How much should we share about ourselves?

This post is not going to be about being online, sharing posts, and certainly not about ROI. Unless, we could use that, as an analogy to understand our investments, when it comes to relationships. After moving or otherways going through changes, it might be time to start new relationships, both friendships and more romantic ones. I've been known to be quite open, and share a lot about my personal life, my past and so forth. Should I share less, be more mysterious, or simply evade anything that was bad? In this gossip prone world, I think by far, it's more likely that our skeletons in the closet will be drawn out by someone else behind our back, if we don't open the door ourselves. I think of it, as owning my story.

So, I don't want to share less, but perhaps more defined. And what I really would like, is for others to share more about themselves to me. Sharing and spending time is investing, but what will I get out of it, if you don't share too? I find sharing, to be a good foundation to build trust, as well as fostering a greater understanding of someone's needs and whims. The way we react, are often set in patterns deriving from past relationships or even our childhood. Learning something about it, can enable me to better respond and not take things personally, whenever we might have a quarrel or simply a difference of opinion, but instead be a faclitator for healing. I don't mind discussing things at work, or in an opinion for a newspaper or blog, but at home? No, never for the sake of discussing. To me, this comes close to getting into an argument for no reason at all, more than the heat of the moment, that I know some men enjoy. I don't. I just want peace and harmony. But, this of course, has to do with how we discuss. If the purpose is to win and be right, or if it's to solve a problem, or define one. So often, people seem to succumb to the former, with little to no interest in learning about the opposite side, or better yet, work towards creating a possible solution.


Can I start a new relationship without delving into my past? Can we focus on what I like or dislike, without discussing why? Can you respect my standpoint in certain issues, without learning how I made them? Would you understand the choices I've made, if you don't learn the conditions under which they were made? Again: By moving abroad, it becomes natural to only focus forward. That is how I most all, would like it.
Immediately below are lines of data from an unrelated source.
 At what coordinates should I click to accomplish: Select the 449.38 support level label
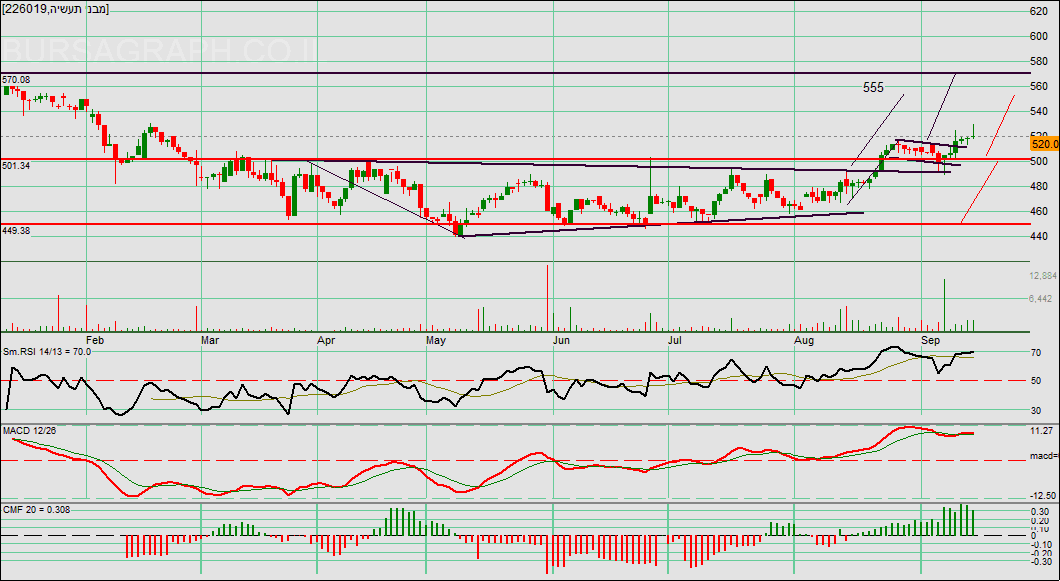coord(16,230)
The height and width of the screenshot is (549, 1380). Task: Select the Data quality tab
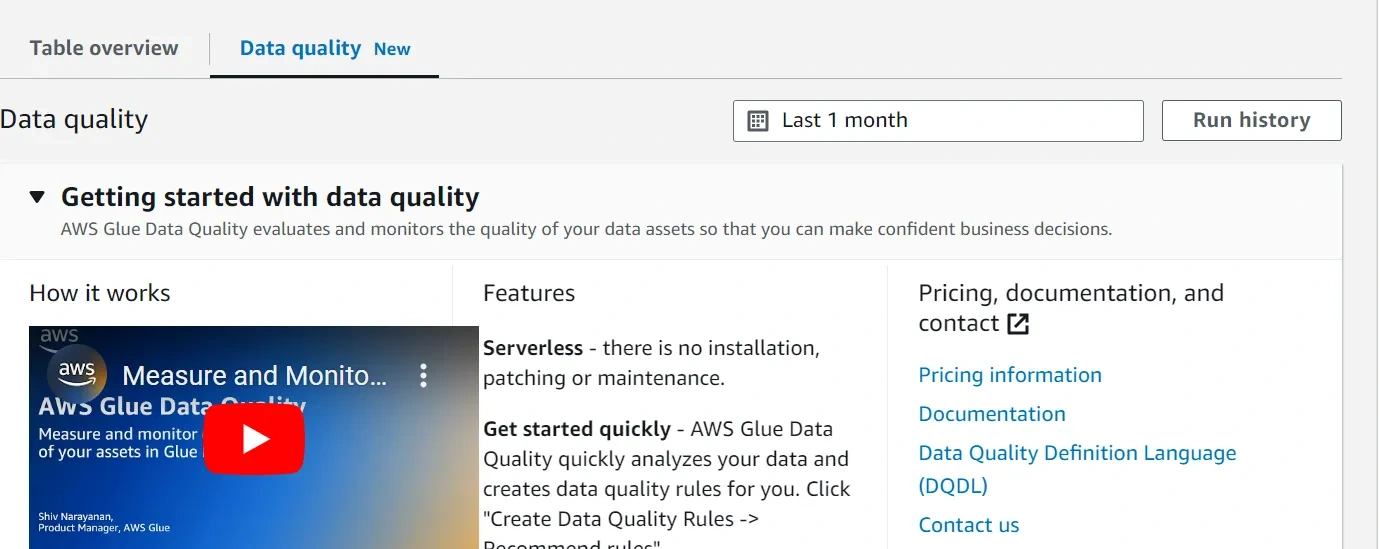click(x=300, y=48)
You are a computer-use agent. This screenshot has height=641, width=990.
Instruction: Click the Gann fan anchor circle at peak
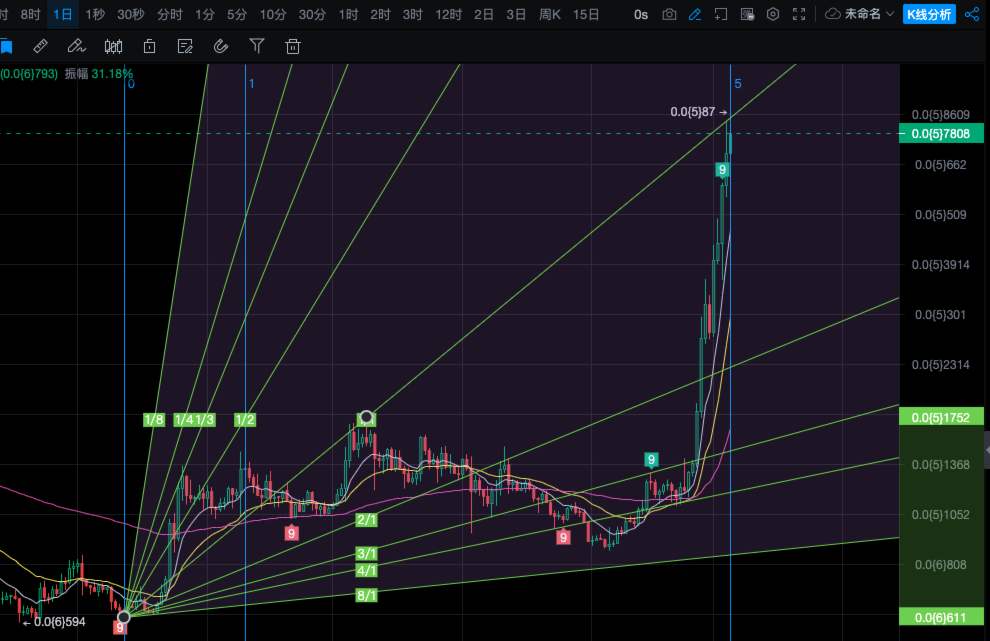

Why I am, where I am going, for how long, my plans, my ideas and wishes. So, this concludes my view on staying in Sweden: Here people are kept in the past, assuming us to remain who and how we've used to be. In a new country, everything is new, and thus there is no need to look into the past, since there most often isn't any on location. Here is here, and there is there.


What creates depth in a relationship, is the depth of our stories. But perhaps, better told in sequels. The depth of our emotions though, I think, are defined through what we have done for each other, and how we have stood by each other, in times of trial. Most of all, any good relationships need time and space without stress. How do we solve that, between our other commitments?